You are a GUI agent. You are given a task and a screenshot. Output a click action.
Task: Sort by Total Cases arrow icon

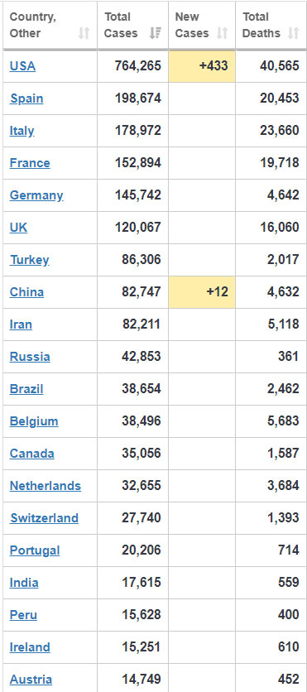coord(155,33)
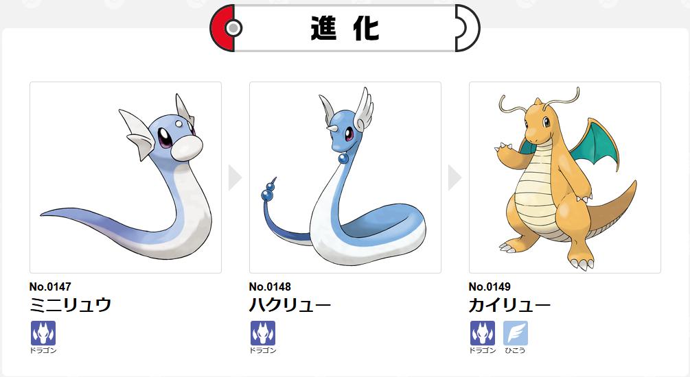The width and height of the screenshot is (690, 377).
Task: Open the カイリュー artwork thumbnail
Action: (x=564, y=178)
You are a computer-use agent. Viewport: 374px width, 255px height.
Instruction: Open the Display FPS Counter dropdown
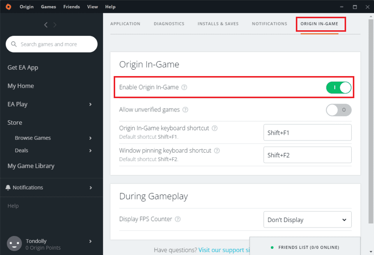point(307,220)
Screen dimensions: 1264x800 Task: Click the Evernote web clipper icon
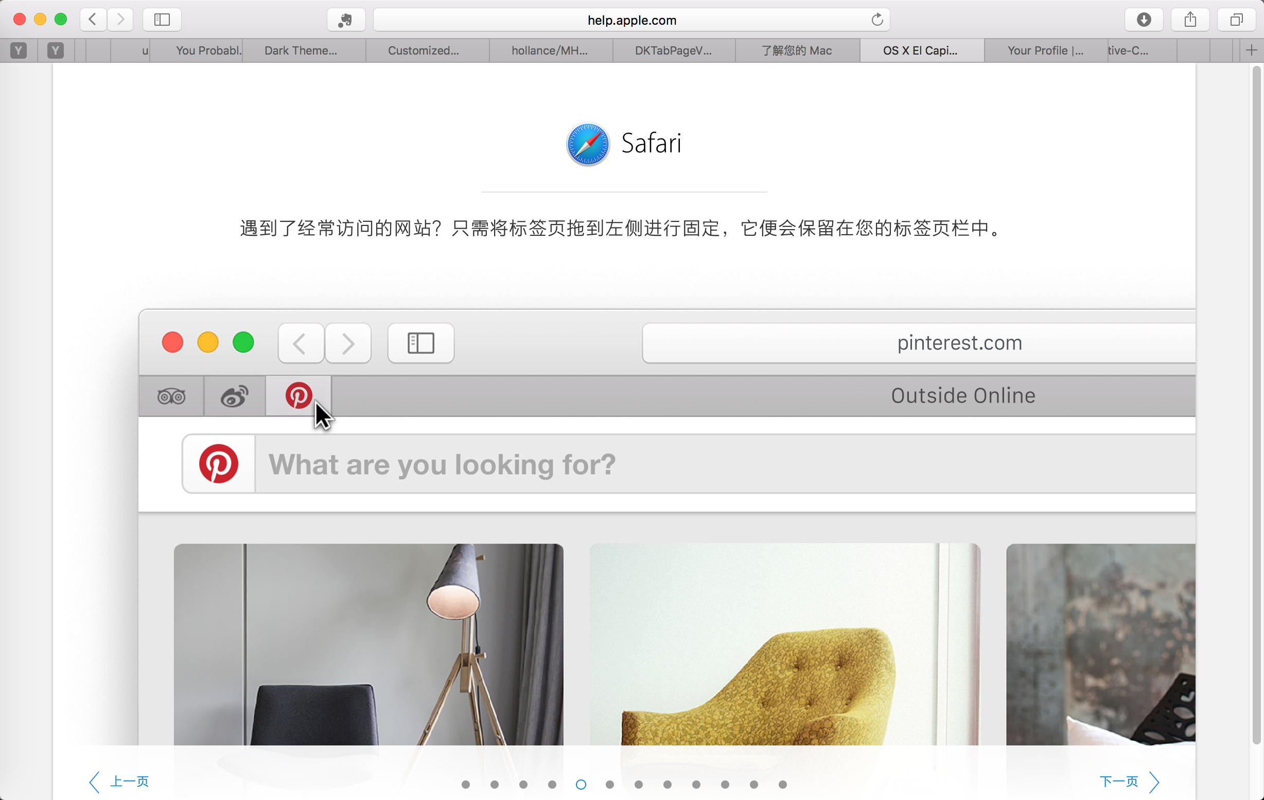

========================================================================

- **What you need to do**
Copy the whole listing above word for word, leaving out the pictures.

- **Task response**
You are a GUI agent. You are given a task and a screenshot. Output a click action.
Task: Sort by Total Cases arrow icon

coord(155,33)
The width and height of the screenshot is (690, 377).
Task: Open the カイリュー artwork thumbnail
Action: (x=564, y=178)
You are a computer-use agent. Viewport: 374px width, 255px height.
Instruction: Open the Display FPS Counter dropdown
point(307,220)
Screen dimensions: 1264x800 Task: Click the Evernote web clipper icon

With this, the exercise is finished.